#### Exercise
Among the entries below, count the lines that contain the word "agent". Write down only the total.
:: Supplied material
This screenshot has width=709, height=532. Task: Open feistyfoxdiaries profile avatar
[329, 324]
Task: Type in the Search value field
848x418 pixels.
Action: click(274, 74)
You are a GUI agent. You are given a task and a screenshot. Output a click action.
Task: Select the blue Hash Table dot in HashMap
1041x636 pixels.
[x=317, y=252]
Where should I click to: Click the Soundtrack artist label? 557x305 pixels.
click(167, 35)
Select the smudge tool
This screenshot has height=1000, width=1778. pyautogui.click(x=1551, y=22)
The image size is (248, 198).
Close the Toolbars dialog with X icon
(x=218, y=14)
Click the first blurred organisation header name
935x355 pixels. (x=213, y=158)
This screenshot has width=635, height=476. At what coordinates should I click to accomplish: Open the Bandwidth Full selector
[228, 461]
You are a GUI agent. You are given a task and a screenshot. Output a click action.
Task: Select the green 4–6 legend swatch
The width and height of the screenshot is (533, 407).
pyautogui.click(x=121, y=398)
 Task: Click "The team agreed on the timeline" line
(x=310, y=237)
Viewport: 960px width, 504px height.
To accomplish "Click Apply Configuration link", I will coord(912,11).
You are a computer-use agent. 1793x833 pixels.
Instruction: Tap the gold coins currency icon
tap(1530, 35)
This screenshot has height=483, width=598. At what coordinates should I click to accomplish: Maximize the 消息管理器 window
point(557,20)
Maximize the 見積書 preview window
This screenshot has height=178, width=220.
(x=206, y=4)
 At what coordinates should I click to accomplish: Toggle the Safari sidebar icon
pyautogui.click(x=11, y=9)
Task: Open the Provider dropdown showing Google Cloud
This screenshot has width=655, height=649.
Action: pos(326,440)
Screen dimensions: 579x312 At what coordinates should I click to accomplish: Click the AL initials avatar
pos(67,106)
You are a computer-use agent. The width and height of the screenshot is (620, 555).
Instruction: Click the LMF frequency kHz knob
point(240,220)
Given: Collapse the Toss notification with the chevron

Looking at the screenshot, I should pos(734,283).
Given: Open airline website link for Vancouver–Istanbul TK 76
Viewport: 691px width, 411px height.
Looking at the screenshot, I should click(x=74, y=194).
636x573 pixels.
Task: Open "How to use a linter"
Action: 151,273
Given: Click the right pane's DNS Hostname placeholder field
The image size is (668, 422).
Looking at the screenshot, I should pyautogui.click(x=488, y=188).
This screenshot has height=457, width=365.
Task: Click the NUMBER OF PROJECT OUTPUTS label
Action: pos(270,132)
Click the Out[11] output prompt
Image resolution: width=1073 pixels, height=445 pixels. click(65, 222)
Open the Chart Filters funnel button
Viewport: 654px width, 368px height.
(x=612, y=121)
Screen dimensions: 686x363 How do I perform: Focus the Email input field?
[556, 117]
::::
#### Problem solution
4